2. Mme S… a porté plainte le 16 mars 2015 pour usurpation d’identité et accès frauduleux à sa messagerie. Cette plainte ayant été classée sans suite, celle-ci s’est constituée partie civile le 15 décembre 2015 auprès du doyen des juges d’instruction du tribunal de grande instance.
3. Mme K… U…, avocate, a été convoquée par les service enquêteurs le 28 novembre 2017, pour être entendue sous le régime de l’audition libre puis a été placée en garde-à-vue. Son téléphone portable, retrouvé dans son sac à main lors de l’inventaire de sa fouille, a été conservé par ces services, de même que son ordinateur qu’elle leur a remis le 30 novembre 2017, précisant qu’elle l’utilisait également à des fins professionnelles.
La perquisition de ce matériel informatique, ordonnée par le juge d’instruction, a été réalisée le 19 janvier 2018. Les éléments extraits ont été imprimés et placés sous scellés, le représentant du Bâtonnier ayant exprimé une contestation. Le téléphone et l’ordinateur ont ensuite été remis à Mme U….
4. Par ordonnance du 25 janvier 2018 sur la contestation de la saisie effectuée, le juge des libertés et de la détention a restitué un certain nombre de feuillets imprimés à l’issue de la perquisition et a ordonné le versement à la procédure de certains autres.
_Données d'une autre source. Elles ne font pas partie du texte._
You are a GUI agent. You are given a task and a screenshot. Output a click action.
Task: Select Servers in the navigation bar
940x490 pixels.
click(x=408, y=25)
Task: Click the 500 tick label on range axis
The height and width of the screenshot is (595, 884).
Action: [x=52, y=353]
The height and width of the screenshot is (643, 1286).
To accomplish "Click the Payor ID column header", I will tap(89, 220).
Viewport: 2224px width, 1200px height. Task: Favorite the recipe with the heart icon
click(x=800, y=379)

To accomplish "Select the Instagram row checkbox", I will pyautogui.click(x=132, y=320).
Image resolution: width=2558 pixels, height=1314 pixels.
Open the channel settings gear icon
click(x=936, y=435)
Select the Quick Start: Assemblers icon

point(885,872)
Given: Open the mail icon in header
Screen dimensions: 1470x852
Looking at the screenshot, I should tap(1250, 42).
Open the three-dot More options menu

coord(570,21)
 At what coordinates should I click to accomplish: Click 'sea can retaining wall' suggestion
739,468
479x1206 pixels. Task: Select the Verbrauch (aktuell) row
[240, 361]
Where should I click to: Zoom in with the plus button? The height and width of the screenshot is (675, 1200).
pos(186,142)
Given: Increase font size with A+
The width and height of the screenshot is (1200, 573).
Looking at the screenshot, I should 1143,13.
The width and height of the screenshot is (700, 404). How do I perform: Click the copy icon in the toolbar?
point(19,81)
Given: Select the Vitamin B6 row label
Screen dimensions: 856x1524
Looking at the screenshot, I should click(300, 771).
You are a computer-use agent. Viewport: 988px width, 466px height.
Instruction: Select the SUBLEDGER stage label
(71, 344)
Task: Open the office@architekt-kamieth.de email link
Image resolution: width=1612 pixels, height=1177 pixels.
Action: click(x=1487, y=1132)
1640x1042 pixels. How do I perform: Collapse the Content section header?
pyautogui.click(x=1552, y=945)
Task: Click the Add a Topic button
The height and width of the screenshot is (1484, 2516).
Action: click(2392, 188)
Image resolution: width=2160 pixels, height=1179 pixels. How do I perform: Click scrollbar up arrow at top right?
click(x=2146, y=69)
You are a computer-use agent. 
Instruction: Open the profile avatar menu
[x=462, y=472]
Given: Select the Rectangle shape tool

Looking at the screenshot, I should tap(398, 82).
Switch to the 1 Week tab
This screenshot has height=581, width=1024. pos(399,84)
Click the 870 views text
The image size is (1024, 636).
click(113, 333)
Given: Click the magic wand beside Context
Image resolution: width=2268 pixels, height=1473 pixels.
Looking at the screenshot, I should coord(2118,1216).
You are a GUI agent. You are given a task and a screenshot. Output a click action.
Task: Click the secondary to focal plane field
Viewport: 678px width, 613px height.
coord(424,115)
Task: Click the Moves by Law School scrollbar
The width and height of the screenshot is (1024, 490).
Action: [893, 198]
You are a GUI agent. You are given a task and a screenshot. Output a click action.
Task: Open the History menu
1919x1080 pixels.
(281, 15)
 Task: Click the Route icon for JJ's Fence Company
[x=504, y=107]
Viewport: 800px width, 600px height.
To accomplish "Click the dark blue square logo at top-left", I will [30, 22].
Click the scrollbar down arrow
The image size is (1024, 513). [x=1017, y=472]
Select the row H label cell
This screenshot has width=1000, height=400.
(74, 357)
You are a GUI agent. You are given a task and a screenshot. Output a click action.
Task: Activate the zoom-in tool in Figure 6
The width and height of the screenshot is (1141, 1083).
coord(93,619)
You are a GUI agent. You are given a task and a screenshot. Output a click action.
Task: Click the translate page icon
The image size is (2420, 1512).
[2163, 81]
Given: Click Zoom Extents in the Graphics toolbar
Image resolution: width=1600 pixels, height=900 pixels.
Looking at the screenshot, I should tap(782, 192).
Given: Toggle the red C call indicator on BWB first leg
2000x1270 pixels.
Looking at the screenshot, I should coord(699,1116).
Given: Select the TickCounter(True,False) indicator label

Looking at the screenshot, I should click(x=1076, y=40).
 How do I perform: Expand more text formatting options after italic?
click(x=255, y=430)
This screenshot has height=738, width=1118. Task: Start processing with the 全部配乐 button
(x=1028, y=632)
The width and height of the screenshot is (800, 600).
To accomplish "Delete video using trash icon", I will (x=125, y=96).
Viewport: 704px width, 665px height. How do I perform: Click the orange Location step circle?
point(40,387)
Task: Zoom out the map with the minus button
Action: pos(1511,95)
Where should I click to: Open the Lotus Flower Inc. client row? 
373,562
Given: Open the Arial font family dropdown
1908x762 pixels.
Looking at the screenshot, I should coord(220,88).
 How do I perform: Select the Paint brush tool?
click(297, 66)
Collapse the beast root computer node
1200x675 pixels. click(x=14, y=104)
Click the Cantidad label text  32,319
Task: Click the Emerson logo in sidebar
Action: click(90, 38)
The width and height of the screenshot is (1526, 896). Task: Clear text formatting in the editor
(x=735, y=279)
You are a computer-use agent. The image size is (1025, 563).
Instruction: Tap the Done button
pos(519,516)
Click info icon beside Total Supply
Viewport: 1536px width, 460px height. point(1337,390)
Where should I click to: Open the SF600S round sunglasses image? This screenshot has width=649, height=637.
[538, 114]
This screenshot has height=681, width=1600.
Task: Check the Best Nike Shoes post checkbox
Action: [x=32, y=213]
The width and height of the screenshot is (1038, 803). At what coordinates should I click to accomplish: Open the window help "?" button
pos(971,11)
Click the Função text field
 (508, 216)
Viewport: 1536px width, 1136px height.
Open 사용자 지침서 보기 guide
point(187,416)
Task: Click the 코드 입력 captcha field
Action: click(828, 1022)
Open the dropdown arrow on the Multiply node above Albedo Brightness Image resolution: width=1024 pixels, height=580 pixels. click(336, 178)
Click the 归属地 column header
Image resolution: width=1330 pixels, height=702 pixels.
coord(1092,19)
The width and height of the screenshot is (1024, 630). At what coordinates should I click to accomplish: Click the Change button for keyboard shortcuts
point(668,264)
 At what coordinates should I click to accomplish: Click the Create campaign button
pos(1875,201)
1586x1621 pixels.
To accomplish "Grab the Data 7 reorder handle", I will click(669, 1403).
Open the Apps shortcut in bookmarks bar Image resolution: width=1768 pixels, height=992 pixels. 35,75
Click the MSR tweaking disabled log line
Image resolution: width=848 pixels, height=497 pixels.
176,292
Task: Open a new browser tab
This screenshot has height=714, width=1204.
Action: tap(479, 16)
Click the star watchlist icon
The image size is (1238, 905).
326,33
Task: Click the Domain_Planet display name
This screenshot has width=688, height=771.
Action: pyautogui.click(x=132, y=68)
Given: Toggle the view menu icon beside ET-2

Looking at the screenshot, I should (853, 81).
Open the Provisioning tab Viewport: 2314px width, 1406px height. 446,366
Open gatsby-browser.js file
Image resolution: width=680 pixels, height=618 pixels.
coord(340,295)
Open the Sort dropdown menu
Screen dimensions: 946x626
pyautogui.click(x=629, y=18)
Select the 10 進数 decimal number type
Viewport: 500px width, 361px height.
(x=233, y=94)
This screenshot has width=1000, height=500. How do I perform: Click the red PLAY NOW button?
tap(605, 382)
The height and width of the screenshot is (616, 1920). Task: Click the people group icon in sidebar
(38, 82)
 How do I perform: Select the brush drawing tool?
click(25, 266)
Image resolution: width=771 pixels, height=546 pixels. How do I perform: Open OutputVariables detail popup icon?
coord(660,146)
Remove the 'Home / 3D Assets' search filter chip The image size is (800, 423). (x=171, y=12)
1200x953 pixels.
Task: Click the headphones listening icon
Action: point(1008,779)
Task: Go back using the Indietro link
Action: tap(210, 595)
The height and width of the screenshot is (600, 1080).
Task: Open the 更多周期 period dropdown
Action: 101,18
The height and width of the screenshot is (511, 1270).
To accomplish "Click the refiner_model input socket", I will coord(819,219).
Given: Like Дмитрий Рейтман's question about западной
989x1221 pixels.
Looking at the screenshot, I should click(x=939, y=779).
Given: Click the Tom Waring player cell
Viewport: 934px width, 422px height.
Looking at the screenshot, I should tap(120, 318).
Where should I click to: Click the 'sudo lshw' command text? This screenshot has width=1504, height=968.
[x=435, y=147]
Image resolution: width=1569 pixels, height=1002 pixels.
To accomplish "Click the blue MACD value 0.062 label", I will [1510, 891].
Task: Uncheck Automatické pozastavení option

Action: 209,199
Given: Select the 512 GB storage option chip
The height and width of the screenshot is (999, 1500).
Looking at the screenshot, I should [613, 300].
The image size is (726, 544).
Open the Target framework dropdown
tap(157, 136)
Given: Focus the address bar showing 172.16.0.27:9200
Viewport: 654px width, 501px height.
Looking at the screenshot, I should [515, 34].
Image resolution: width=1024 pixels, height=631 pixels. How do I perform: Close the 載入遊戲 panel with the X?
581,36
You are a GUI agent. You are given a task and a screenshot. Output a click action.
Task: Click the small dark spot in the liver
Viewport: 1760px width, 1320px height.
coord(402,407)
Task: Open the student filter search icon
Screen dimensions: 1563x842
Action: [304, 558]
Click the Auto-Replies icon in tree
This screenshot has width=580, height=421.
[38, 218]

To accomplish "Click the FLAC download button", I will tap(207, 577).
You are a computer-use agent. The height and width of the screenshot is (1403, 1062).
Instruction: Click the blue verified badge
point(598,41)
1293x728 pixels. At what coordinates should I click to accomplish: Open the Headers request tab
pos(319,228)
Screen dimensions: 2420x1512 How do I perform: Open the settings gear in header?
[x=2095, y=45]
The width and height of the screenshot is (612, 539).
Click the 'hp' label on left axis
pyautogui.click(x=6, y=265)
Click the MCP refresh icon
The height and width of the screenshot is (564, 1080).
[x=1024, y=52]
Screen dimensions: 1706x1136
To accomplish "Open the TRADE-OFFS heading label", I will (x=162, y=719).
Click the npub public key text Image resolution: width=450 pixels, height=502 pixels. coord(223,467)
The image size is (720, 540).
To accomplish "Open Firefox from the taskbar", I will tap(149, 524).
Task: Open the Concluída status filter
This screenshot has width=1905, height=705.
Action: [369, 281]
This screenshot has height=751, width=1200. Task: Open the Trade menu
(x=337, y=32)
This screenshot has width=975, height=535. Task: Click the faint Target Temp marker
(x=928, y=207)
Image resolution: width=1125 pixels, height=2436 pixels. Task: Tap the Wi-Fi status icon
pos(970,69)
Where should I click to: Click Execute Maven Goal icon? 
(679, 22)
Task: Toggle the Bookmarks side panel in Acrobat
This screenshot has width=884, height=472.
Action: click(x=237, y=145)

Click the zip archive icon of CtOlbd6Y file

5. Mme U… a été mise en examen le 22 mars 2018 du chef d’usurpation d’identité, d’accès et de maintien frauduleux dans un système de traitement automatisé de données, faits commis le 15 mars 2015.
6. Par requête du 25 avril 2018, cette dernière a sollicité l’annulation de certaines pièces de la procédure.
Examen des moyens
Sur le premier moyen
Enoncé du moyen
7. Le moyen critique l’arrêt attaqué en ce qu’il a d’avoir dit n’y avoir lieu à annulation d’un acte ou d’une pièce de la procédure et d’avoir constaté la régularité de la procédure pour le surplus, alors que, « devant la chambre de l’instruction, la personne mise en examen ou son avocat doivent avoir la parole les derniers ; que l’arrêt attaqué mentionne qu’ont été entendus à l’audience, d’abord, l’avocat de la personne mise en examen, ensuite, le ministère public, enfin, l’avocat de la partie civile ; qu’il ne résulte pas de ces mentions que la personne mise en examen ou son avocat ont eu la parole en dernier ; qu’en statuant dans ces conditions, la chambre de l’instruction a violé les articles 6 de la Convention des droits de l’homme et 199 du code de procédure pénale. »
Réponse de la Cour
Vu les articles 6 de la Convention européenne des droits de l’homme et 199 du code de procédure pénale :
8. Il se déduit de ces textes et des principes généraux du droit que, devant la chambre de l’instruction, la personne mise en examen ou son avocat doivent avoir la parole les derniers.
9. L’arrêt attaqué mentionne que l’avocat de la personne mise en examen a présenté ses observations, que le ministère public a été entendu en ses réquisitions, puis l’avocat de la partie civile.
10. Ces mentions ne permettent pas à la Cour de cassation de s’assurer que le principe ci-dessus rappelé a été respecté.
11. La cassation est par conséquent encourue de ce chef.
PAR CES MOTIFS, et sans qu’il soit nécessaire de statuer sur le second moyen, la Cour :
CASSE et ANNULE en toutes ses dispositions, l’arrêt susvisé de la chambre de l’instruction de la cour d’appel de Paris, en date du 15 octobre 2019 ;
Et pour qu’il soit à nouveau statué, conformément à la loi,
RENVOIE la cause et les parties devant la chambre de l’instruction cour d’appel de Paris, autrement composée, à ce désignée par délibération spéciale prise en chambre du conseil ;
DIT n’y avoir lieu à application de l’article 618-1 du code de procédure pénale ;
ORDONNE l’impression du présent arrêt, sa transcription sur les registres de la chambre de l’instruction de la cour d’appel de Paris, et sa mention en marge ou à la suite de l’arrêt annulé ;
Ainsi fait et jugé par la Cour de cassation, chambre criminelle, et prononcé par le président le deux septembre deux mille vingt.